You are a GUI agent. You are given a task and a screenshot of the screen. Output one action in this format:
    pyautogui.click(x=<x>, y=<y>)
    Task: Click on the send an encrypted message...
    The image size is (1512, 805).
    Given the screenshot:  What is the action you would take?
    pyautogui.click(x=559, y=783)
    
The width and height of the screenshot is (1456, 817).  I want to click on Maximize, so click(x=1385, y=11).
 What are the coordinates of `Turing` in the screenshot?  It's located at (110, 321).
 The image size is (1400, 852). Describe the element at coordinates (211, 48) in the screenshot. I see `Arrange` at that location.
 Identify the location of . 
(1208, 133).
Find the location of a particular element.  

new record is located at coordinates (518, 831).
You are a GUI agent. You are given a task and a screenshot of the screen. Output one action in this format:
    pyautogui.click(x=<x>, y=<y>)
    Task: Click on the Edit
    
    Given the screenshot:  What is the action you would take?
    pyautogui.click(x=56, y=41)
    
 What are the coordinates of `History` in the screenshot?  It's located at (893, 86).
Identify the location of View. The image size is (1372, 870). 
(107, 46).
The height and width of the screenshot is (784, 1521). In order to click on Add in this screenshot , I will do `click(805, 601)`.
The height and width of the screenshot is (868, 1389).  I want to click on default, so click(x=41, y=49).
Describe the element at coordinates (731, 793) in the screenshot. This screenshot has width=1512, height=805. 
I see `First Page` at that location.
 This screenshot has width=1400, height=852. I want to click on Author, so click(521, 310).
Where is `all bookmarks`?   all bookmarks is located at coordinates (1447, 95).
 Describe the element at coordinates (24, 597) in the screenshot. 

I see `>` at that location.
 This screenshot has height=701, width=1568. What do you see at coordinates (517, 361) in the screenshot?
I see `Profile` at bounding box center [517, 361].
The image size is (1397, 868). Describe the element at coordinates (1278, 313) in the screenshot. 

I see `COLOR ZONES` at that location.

■ ■ ■ ■ ■ ■ ■

## The problem
Reproduce the whole listing above line for line, keeping every character unchanged.

## Output below
You are a GUI agent. You are given a task and a screenshot of the screen. Output one action in this format:
    pyautogui.click(x=<x>, y=<y>)
    Task: Click on the send an encrypted message...
    The image size is (1512, 805).
    Given the screenshot:  What is the action you would take?
    pyautogui.click(x=559, y=783)
    
The width and height of the screenshot is (1456, 817).  I want to click on Maximize, so click(x=1385, y=11).
 What are the coordinates of `Turing` in the screenshot?  It's located at (110, 321).
 The image size is (1400, 852). Describe the element at coordinates (211, 48) in the screenshot. I see `Arrange` at that location.
 Identify the location of . 
(1208, 133).
Find the location of a particular element.  

new record is located at coordinates (518, 831).
You are a GUI agent. You are given a task and a screenshot of the screen. Output one action in this format:
    pyautogui.click(x=<x>, y=<y>)
    Task: Click on the Edit
    
    Given the screenshot:  What is the action you would take?
    pyautogui.click(x=56, y=41)
    
 What are the coordinates of `History` in the screenshot?  It's located at (893, 86).
Identify the location of View. The image size is (1372, 870). 
(107, 46).
The height and width of the screenshot is (784, 1521). In order to click on Add in this screenshot , I will do `click(805, 601)`.
The height and width of the screenshot is (868, 1389).  I want to click on default, so click(x=41, y=49).
Describe the element at coordinates (731, 793) in the screenshot. This screenshot has width=1512, height=805. 
I see `First Page` at that location.
 This screenshot has width=1400, height=852. I want to click on Author, so click(521, 310).
Where is `all bookmarks`?   all bookmarks is located at coordinates (1447, 95).
 Describe the element at coordinates (24, 597) in the screenshot. 

I see `>` at that location.
 This screenshot has height=701, width=1568. What do you see at coordinates (517, 361) in the screenshot?
I see `Profile` at bounding box center [517, 361].
The image size is (1397, 868). Describe the element at coordinates (1278, 313) in the screenshot. 

I see `COLOR ZONES` at that location.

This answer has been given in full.